Labor unions are sponsoring digital and broadcast adverstising designed to stimulate public opposition to a Trump administration proposal that could lead to privatizing the U.S. Postal Service. The ad shows a man so frustrated with privatized service that he smashes his mailbox with a sledge hammer. (American Postal Workers Union and National Association of Letter Carriers)

Going on the offensive before President Trump lands his punch, postal employee unions are launching a national advertising campaign against the possibility he will move to privatize the U.S. Postal Service.

The American Postal Workers Union (APWU) and the National Association of Letter Carriers (NALC) are sponsoring television and digital ads designed to stoke public opposition to a plan the Trump administration outlined in June. Details of the plan, announced in a larger governmental reorganization proposal dubbed “Delivering Government Solutions in the 21st Century,” are expected soon.

It’s not certain that privatization will be the administration’s favored solution, but the postal unions want to stop consideration of any solution leading to postal privatization.

The ad shows postal customers frustrated with poor service under a privatized system. One customer beats his rural roadside mailbox with a sledgehammer, and then a smiling postal worker is shown delivering a package under the current system.

“Tell your member of Congress, ‘No way,’” the announcer says. “The U.S. Postal Service. Keep it. It’s yours.”

A Trump executive order in April established a task force to evaluate the money-losing Postal Service. Its operations, beleaguered with bureaucratic obstacles, are funded by sales of postage and services, not tax dollars. A report by the task force, led by Treasury Secretary Steven Mnuchin, is expected by year’s end.

The unions want to frame the debate before the administration does.

“Selling of the Postal Service would be a gift to Wall Street and a setback to everyone in this country who receives mail,” APWU President Mark Dimondstein said. “This is the people’s post office, older than the nation itself, enshrined in the Constitution, with the highest favorability rating of any federal agency. We need to send a clear message to the White House that the U.S. mail is not for sale.”

The ad will start on social media and other digital platforms, then move to broadcast. The broadcast buy isn’t finalized, but labor leaders expect the bill to exceed $100,000. This is part of a larger effort to block a privatization plan before one is issued. In October, there were events in 150 cities, according to union figures. Many of those generated media attention to the administration’s plan and reasons to oppose it.
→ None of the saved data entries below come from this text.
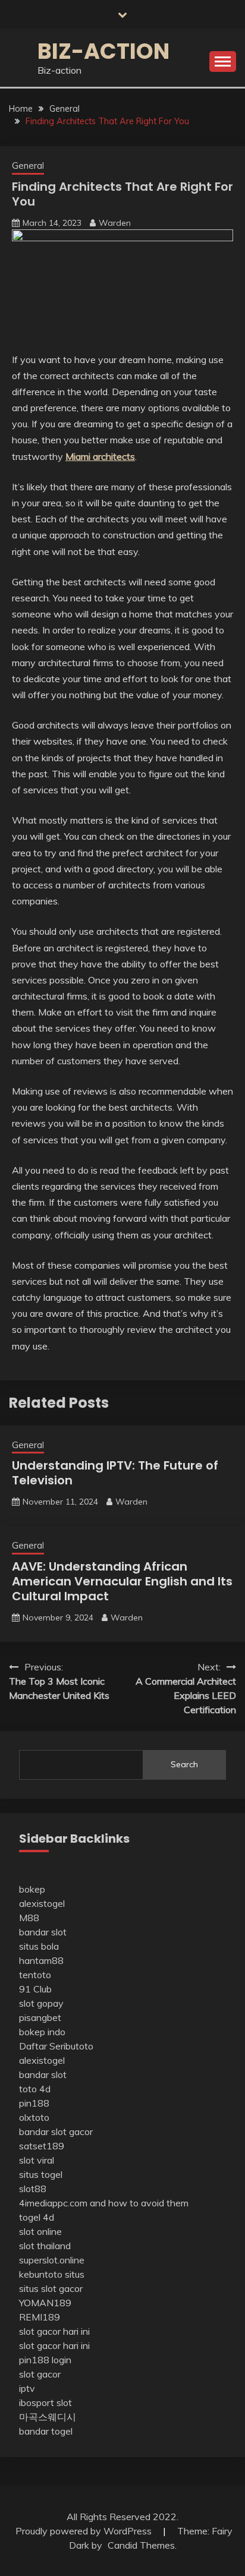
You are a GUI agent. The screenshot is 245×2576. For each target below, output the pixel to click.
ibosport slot (45, 2402)
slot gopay (41, 2003)
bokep (32, 1889)
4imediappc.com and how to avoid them (104, 2203)
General (28, 165)
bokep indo (42, 2032)
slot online (40, 2231)
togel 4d (36, 2217)
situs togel (40, 2174)
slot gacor (40, 2374)
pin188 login (45, 2360)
A Treasury Department statement said, “Preliminary findings were presented to the President in August, and we are working towards releasing the full report by the end of the year.”

Trump’s restructuring plans call for USPS “to return it to a sustainable business model or prepare it for future conversion from a Government agency into a privately-held corporation.” While presenting privatization as an option, Trump’s proposal leaned in that direction. There was no attempt to hide that taking USPS private would take service, including door-to-door delivery, away from customers.

“A private postal operator that delivers mail fewer days per week and to more central locations (not door delivery) would operate at substantially lower costs,” the document acknowledged.

The impact on rural areas would be particularly hard, according to NALC President Fredric Rolando. “Rural communities are having a hard time competing due to high transportation costs and a lack of broadband services,” he said. “Eliminating the universal service requirement would be the kiss of death for many businesses and individuals in these areas.”

Not only would customers pay more for less, but postal employees also would probably have their compensation cut.

“A private entity would also have greater ability to adjust product pricing in response to changes in demand or operating costs,” the administration’s report said. “Freeing USPS to more fully negotiate pay and benefits rather than prescribing participation in costly Federal personnel benefit programs, and allowing it to follow private sector practices in compensation and labor relations, could further reduce costs.”

Everyone wants USPS to have a sustainable business model, though opinions on how to make that happen differ. Opposition to a privatized Postal Service is strong on Capitol Hill.

“The administration’s hopes and plans to privatize the Postal Service is not based in political reality. More than 239 members of Congress have come out in opposition to privatization of the Postal Service,” said Rep. Gerald E. Connolly (Va.), the top Democrat on the House government operations subcommittee. “Instead of pursuing this damaging and eventually fruitless exercise, the administration should work with Congress to fix the problems facing the Postal Service.”

Sen. Ron Johnson (R-Wis.), chairman of the Homeland Security and Governmental Affairs Committee, was noncommittal. Asked for comment, his staff provided a vague one from a hearing in April, before the administration issued the reorganization plan.

“We need to understand what it is going to take to make the postal system a long-term, economically viable organization, which it is not today,” Johnson said then. Pressed for more, his spokesman added: “That is still his position.”

That’s really no position. But he’ll have another opportunity soon, when Trump’s task force makes the administration’s position clear.